**Brief**
Leave out all pictures. Extract exactly the lines from the one containing "Open the F2: Files side panel" through the end of the data.

Dataset items
.....
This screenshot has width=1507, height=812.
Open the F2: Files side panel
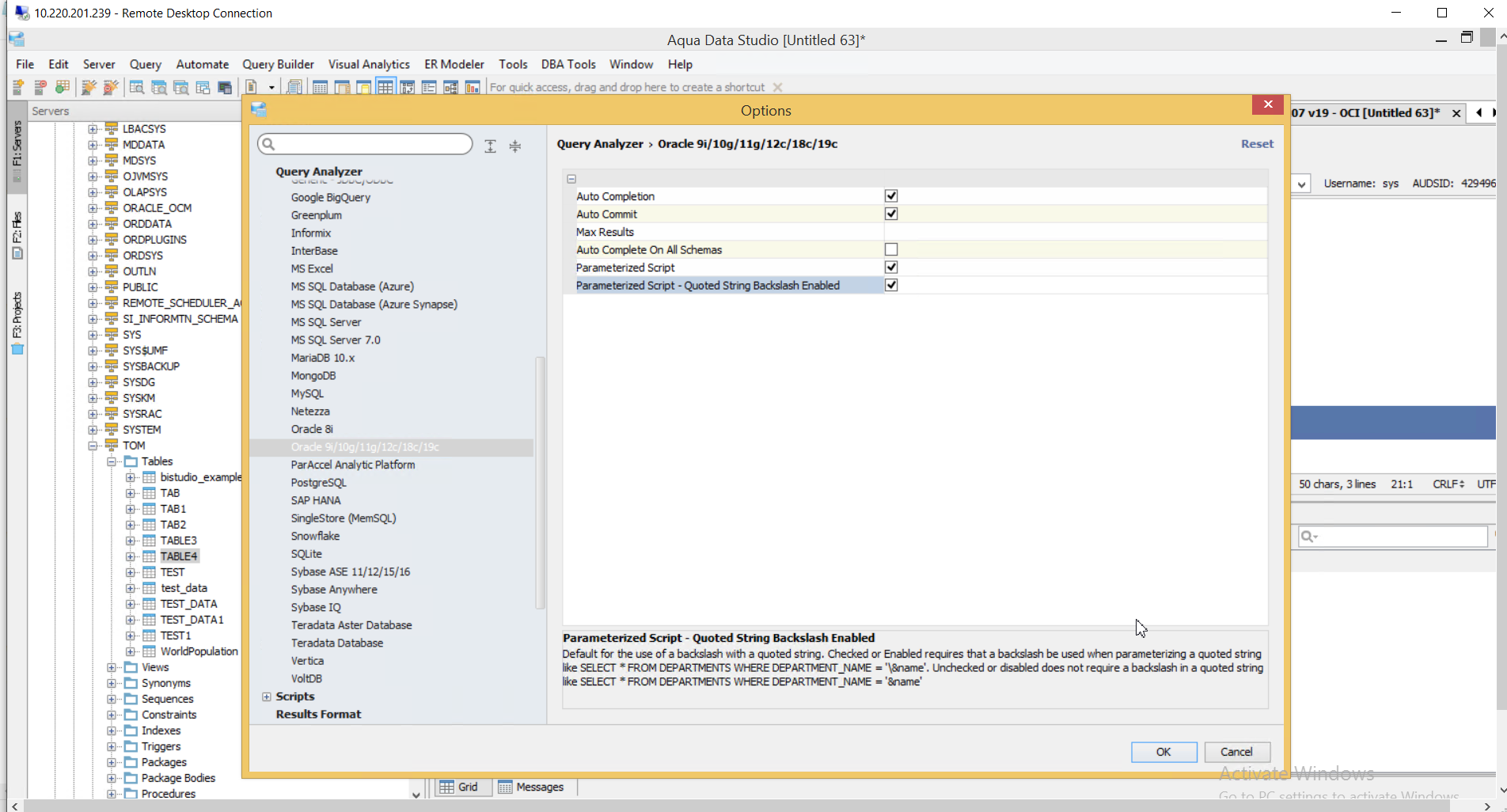pyautogui.click(x=17, y=235)
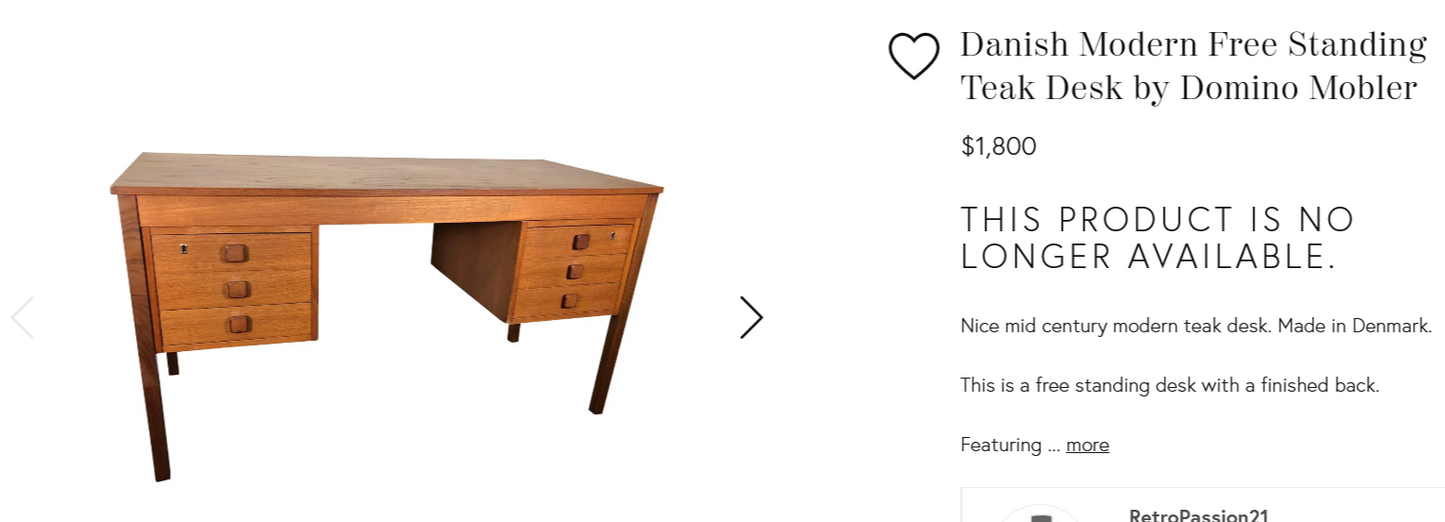Click the right-side drawer stack in the photo
Screen dimensions: 1445x522
pyautogui.click(x=573, y=271)
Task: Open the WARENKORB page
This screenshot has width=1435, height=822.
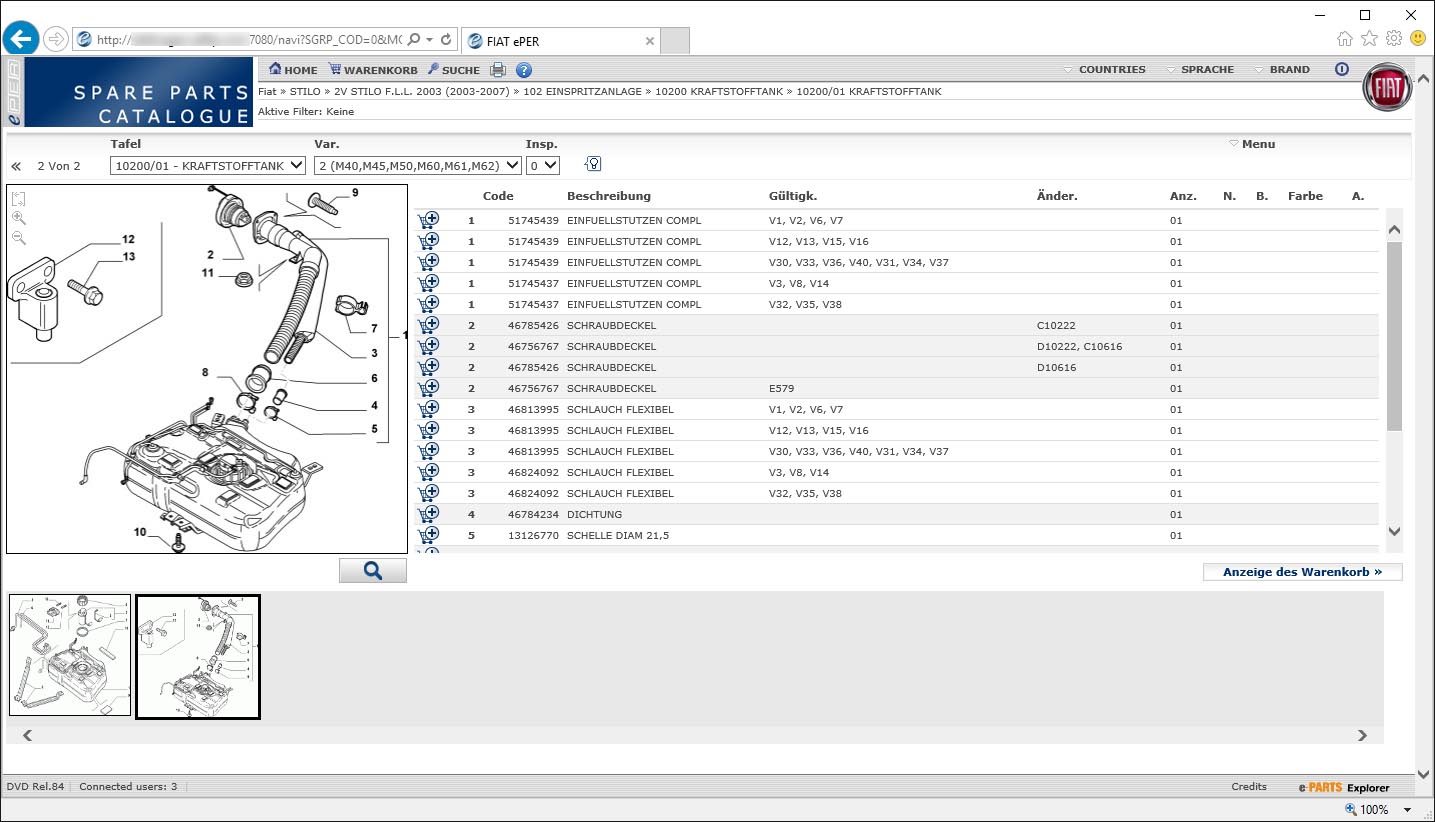Action: point(372,70)
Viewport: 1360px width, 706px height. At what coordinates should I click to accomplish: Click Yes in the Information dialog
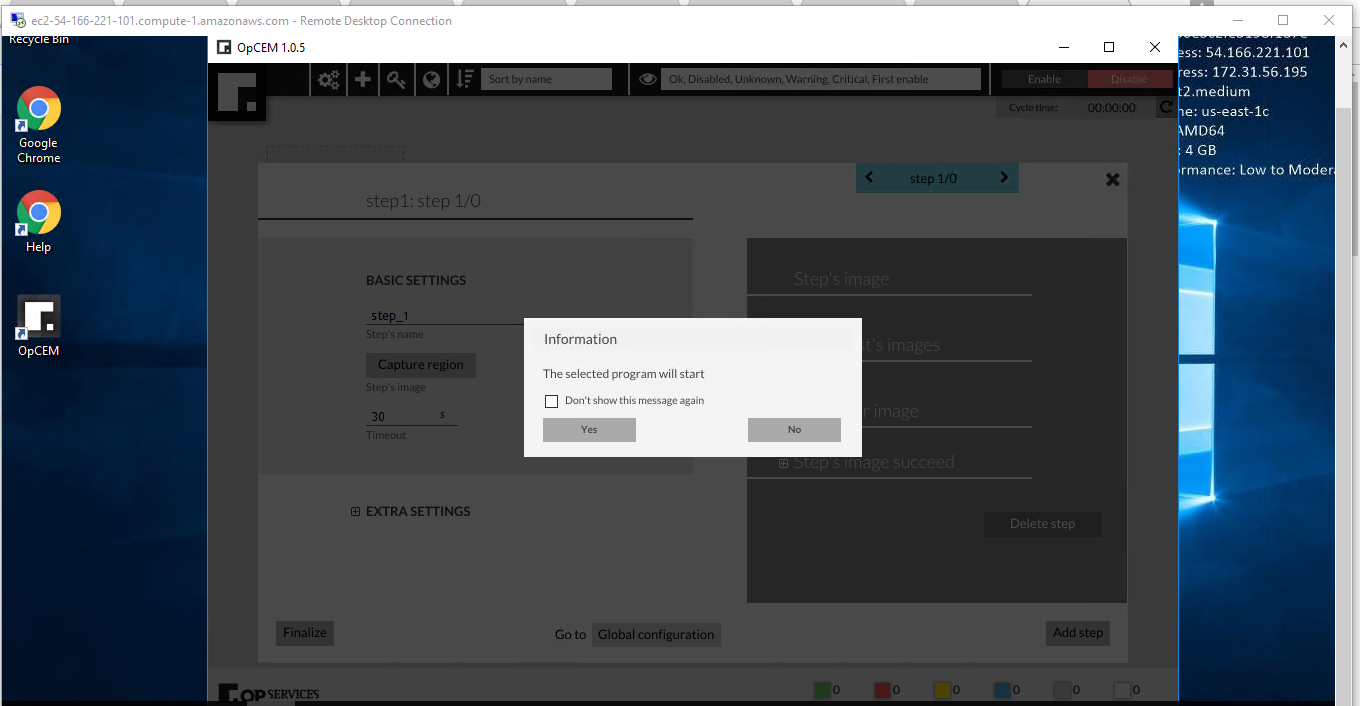coord(589,430)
.....
**Task answer**
Open the F2: Files side panel
pyautogui.click(x=17, y=235)
Click the right-side drawer stack in the photo
Screen dimensions: 1445x522
pyautogui.click(x=573, y=271)
Task: Open the WARENKORB page
This screenshot has width=1435, height=822.
Action: point(372,70)
Viewport: 1360px width, 706px height. At what coordinates should I click to accomplish: Click Yes in the Information dialog
coord(589,430)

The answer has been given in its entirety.